[WHAT YOU NEED TO DO]
From the entries below, copy out every line with "Elizabeth" in it.

[SOURCE RECORDS]
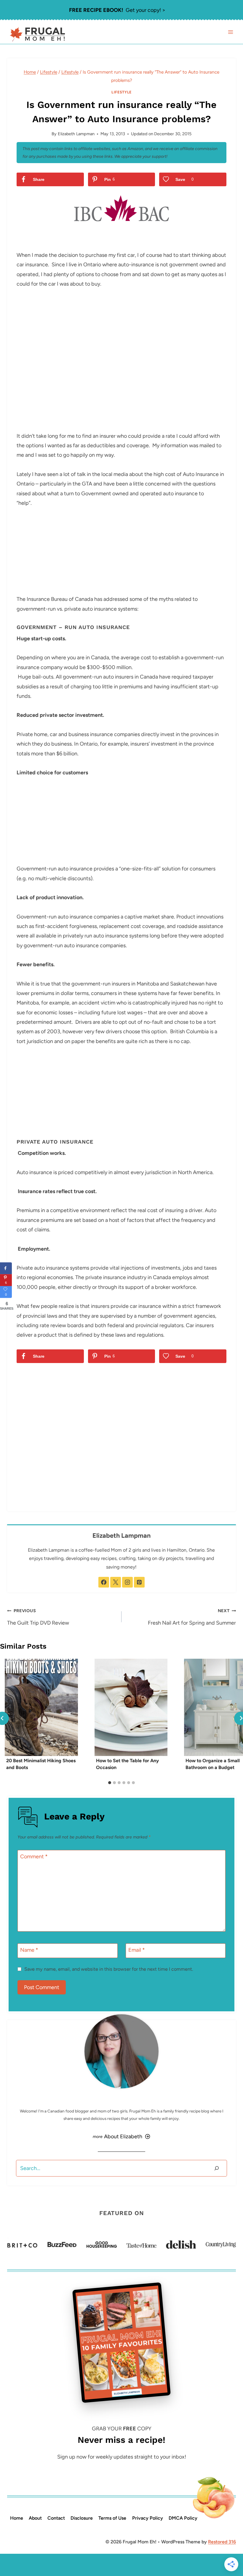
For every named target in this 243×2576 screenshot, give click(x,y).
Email (136, 1950)
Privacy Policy (147, 2518)
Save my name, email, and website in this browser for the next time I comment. (108, 1969)
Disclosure (82, 2518)
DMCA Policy (183, 2518)
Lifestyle (121, 92)
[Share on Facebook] (6, 1268)
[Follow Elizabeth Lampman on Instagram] (127, 1582)
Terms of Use (112, 2518)
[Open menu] (230, 32)
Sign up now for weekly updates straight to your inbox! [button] (121, 2457)
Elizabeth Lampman (76, 133)
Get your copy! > (117, 10)
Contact (56, 2518)
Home (16, 2518)
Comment (34, 1856)
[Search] (217, 2168)
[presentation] (41, 1707)
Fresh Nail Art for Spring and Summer (192, 1617)
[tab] (109, 1782)
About (35, 2518)
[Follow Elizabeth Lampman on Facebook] (103, 1582)
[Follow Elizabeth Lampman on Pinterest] (139, 1582)
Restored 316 (222, 2542)
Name (29, 1950)
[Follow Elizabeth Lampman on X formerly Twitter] (115, 1582)
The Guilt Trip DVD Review (38, 1617)
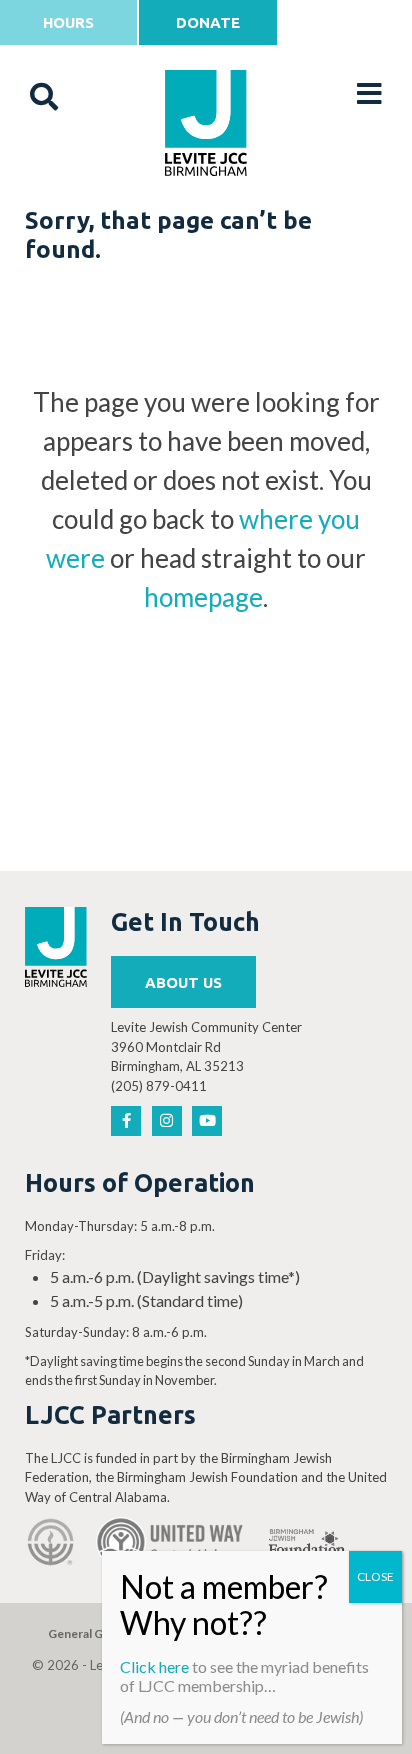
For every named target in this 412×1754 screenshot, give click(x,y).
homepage (203, 597)
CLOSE (375, 1576)
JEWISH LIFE (206, 221)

[ANSWER FOR THE TASK]
[Follow Elizabeth Lampman on Instagram] (127, 1582)
Elizabeth Lampman (76, 133)
[Follow Elizabeth Lampman on Facebook] (103, 1582)
[Follow Elizabeth Lampman on Pinterest] (139, 1582)
[Follow Elizabeth Lampman on X formerly Twitter] (115, 1582)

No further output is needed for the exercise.